Job>
Reproduce every one of the records below word for word, changing nothing.

Records supplied>
┌──
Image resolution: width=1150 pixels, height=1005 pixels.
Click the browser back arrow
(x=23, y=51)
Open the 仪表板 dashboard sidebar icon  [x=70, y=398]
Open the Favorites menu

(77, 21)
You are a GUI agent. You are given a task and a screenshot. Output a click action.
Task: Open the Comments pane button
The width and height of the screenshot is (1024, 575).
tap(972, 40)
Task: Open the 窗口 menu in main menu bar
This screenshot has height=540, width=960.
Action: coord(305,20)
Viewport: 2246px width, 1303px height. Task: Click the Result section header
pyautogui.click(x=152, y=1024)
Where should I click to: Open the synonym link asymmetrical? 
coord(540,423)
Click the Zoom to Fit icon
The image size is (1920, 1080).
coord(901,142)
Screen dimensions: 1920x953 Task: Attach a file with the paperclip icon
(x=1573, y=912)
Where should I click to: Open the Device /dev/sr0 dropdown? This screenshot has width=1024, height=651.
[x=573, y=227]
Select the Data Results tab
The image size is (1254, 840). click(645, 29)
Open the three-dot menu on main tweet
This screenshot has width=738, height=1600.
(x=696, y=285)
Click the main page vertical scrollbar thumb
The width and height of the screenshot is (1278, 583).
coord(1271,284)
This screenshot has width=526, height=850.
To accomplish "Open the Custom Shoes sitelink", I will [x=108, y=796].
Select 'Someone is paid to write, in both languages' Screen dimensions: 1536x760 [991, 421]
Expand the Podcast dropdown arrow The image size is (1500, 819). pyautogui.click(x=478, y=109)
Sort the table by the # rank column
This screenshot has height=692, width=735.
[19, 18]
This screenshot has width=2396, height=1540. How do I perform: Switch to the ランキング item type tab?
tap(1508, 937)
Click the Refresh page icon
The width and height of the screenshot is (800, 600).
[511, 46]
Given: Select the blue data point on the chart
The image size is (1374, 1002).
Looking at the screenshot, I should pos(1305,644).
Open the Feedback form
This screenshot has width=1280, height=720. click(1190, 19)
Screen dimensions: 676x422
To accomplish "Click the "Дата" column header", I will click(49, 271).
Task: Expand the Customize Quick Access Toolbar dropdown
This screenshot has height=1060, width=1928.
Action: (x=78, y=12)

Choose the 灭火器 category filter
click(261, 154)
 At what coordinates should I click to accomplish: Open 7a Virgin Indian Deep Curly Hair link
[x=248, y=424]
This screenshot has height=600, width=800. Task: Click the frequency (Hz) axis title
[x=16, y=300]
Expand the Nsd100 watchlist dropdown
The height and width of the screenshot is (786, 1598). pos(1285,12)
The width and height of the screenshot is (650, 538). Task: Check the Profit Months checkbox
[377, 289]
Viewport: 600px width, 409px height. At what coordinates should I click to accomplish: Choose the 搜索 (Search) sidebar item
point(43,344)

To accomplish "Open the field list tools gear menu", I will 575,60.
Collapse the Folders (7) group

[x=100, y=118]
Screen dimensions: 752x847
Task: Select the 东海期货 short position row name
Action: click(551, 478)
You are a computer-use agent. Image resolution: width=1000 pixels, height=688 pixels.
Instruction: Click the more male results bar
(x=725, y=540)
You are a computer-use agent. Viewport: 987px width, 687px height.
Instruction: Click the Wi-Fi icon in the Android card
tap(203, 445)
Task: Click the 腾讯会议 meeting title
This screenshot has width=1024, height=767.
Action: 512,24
└──
Response below>
Image resolution: width=1150 pixels, height=1005 pixels.
Click the browser back arrow
(x=23, y=51)
Open the 仪表板 dashboard sidebar icon  [x=70, y=398]
Open the Favorites menu

(77, 21)
You are a GUI agent. You are given a task and a screenshot. Output a click action.
Task: Open the Comments pane button
The width and height of the screenshot is (1024, 575).
tap(972, 40)
Task: Open the 窗口 menu in main menu bar
This screenshot has height=540, width=960.
Action: coord(305,20)
Viewport: 2246px width, 1303px height. Task: Click the Result section header
pyautogui.click(x=152, y=1024)
Where should I click to: Open the synonym link asymmetrical? 
coord(540,423)
Click the Zoom to Fit icon
The image size is (1920, 1080).
coord(901,142)
Screen dimensions: 1920x953 Task: Attach a file with the paperclip icon
(x=1573, y=912)
Where should I click to: Open the Device /dev/sr0 dropdown? This screenshot has width=1024, height=651.
[x=573, y=227]
Select the Data Results tab
The image size is (1254, 840). click(645, 29)
Open the three-dot menu on main tweet
This screenshot has width=738, height=1600.
(x=696, y=285)
Click the main page vertical scrollbar thumb
The width and height of the screenshot is (1278, 583).
coord(1271,284)
This screenshot has width=526, height=850.
To accomplish "Open the Custom Shoes sitelink", I will [x=108, y=796].
Select 'Someone is paid to write, in both languages' Screen dimensions: 1536x760 [991, 421]
Expand the Podcast dropdown arrow The image size is (1500, 819). pyautogui.click(x=478, y=109)
Sort the table by the # rank column
This screenshot has height=692, width=735.
[19, 18]
This screenshot has width=2396, height=1540. How do I perform: Switch to the ランキング item type tab?
tap(1508, 937)
Click the Refresh page icon
The width and height of the screenshot is (800, 600).
[511, 46]
Given: Select the blue data point on the chart
The image size is (1374, 1002).
Looking at the screenshot, I should pos(1305,644).
Open the Feedback form
This screenshot has width=1280, height=720. click(1190, 19)
Screen dimensions: 676x422
To accomplish "Click the "Дата" column header", I will click(49, 271).
Task: Expand the Customize Quick Access Toolbar dropdown
This screenshot has height=1060, width=1928.
Action: (x=78, y=12)

Choose the 灭火器 category filter
click(261, 154)
 At what coordinates should I click to accomplish: Open 7a Virgin Indian Deep Curly Hair link
[x=248, y=424]
This screenshot has height=600, width=800. Task: Click the frequency (Hz) axis title
[x=16, y=300]
Expand the Nsd100 watchlist dropdown
The height and width of the screenshot is (786, 1598). pos(1285,12)
The width and height of the screenshot is (650, 538). Task: Check the Profit Months checkbox
[377, 289]
Viewport: 600px width, 409px height. At what coordinates should I click to accomplish: Choose the 搜索 (Search) sidebar item
point(43,344)

To accomplish "Open the field list tools gear menu", I will 575,60.
Collapse the Folders (7) group

[x=100, y=118]
Screen dimensions: 752x847
Task: Select the 东海期货 short position row name
Action: click(551, 478)
You are a computer-use agent. Image resolution: width=1000 pixels, height=688 pixels.
Instruction: Click the more male results bar
(x=725, y=540)
You are a computer-use agent. Viewport: 987px width, 687px height.
Instruction: Click the Wi-Fi icon in the Android card
tap(203, 445)
Task: Click the 腾讯会议 meeting title
This screenshot has width=1024, height=767.
Action: 512,24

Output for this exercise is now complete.